Now, when you've got 1,000 edge nodes and they are writing events to the events table, obviously we would have a key in those attributes that say, "I came from machine one or machine two, or machine three." A lot of times, if you have multiple applications writing to the same instance of HarperDB and then distributing those out, or the same table in HarperDB, we effectively take the transaction, which is just the change set to that data, and we replicate that around the network to all the nodes that are supposed to possess that data. So, the result is that the transaction itself doesn't go to every node, only the change in data, which is all lot less. So, we'd like to lower network traffic and ultimately lower the load on everybody but ourselves from that algorithm that says, "This is supposed to be written before this, this overwrites that. That one comes before, but here's how that would reconcile." We do all of that without anybody having to worry about it.

Edge Computing and Data Persistence [10:55]

Srini Penchikala: Also, you mentioned about the edge competing a little bit, most of the modern data use cases include some kind of an edge device, whether it's a smartphone, or a device in a factory, or even the vehicles i.e. cars in terms of autonomous vehicle technologies. Can you talk more about that? Can HarperDB be installed at all these different nodes or devices? I know HarperDB can be used for smaller, as well as larger applications. Can you talk more from the edge persistence standpoint, how it works?
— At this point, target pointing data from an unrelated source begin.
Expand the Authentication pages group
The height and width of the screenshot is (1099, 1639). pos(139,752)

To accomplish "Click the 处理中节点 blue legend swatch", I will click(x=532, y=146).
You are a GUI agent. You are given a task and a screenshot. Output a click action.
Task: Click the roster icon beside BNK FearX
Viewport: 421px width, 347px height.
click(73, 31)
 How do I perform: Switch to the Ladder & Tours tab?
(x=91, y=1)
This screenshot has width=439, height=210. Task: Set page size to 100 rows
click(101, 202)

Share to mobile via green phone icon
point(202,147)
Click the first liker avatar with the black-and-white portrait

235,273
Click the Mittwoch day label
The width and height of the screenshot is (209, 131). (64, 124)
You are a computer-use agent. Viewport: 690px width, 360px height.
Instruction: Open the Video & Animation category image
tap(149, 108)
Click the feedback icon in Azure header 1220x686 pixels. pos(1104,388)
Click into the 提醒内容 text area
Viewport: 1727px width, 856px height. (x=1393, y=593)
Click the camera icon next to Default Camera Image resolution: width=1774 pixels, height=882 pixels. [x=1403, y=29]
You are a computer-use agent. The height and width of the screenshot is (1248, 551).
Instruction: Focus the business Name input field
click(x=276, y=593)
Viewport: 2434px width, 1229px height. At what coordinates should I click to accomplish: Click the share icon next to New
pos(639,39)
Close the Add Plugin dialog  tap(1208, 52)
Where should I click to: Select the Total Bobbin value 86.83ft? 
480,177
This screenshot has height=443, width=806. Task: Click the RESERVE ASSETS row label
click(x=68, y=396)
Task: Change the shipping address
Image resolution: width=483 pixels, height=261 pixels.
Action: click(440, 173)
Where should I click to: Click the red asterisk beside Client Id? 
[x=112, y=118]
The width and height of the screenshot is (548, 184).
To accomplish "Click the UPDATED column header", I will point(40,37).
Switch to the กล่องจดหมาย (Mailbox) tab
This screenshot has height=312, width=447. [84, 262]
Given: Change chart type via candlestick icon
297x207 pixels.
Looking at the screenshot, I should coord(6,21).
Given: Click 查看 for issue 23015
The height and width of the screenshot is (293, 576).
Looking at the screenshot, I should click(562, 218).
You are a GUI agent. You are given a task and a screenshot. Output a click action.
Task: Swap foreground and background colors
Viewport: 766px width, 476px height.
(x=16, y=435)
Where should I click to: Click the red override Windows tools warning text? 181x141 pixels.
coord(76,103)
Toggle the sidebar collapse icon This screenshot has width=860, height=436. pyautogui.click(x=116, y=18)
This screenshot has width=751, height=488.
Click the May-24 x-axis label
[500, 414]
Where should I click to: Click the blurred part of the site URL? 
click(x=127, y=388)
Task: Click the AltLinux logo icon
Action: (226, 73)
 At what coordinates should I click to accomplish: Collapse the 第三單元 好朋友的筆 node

Jaxon Repp: We've run on machines as small as little Jetson boards or Raspberry Pi. We have a 100 meg footprint and we use, as I mentioned, LMDB as an embedded database. So, there's no ongoing process sucking up CPU until such time as you hit the operation's API and begin executing a workload. So, we're not resource intensive and we don't have a large footprint. Obviously, your data may have a large footprint, so you're going to be constrained by the size of what you choose to put on disk. But ultimately, we found that as much as we would refine our query engine, or the speed of our API. We had Express when we started and now we use Fastify for example, and Fastify turns out to be twice as fast.

There was no substitute for moving the transaction closer to the user. We can save from five second total query time, to 10 millisecond total query time when we move the application layer, i.e. our custom functions and the data out to say, a Verizon wavelength server and you're on the Verizon network over 5G. You connect to that application and you see data in the single digit millisecond response times. There's almost no optimization I can do to our internal product that will ever save that much time. So, the edge is a huge play for databases because we just look faster because of where we are. It's a very, very easy decision to make as long as your data retention policies and your comfort with eventual consistency meets your application's needs.

Custom Functions [12:52]

Srini Penchikala: Right along with cloud computing and edge computing another area that's been getting a lot of attention in terms of the databases, is the serverless architecture. HarperDB supports custom functions, so can you talk about how these custom functions work and what does this mean to database developers as well as application or API developers? How can they leverage this interface to work with the database?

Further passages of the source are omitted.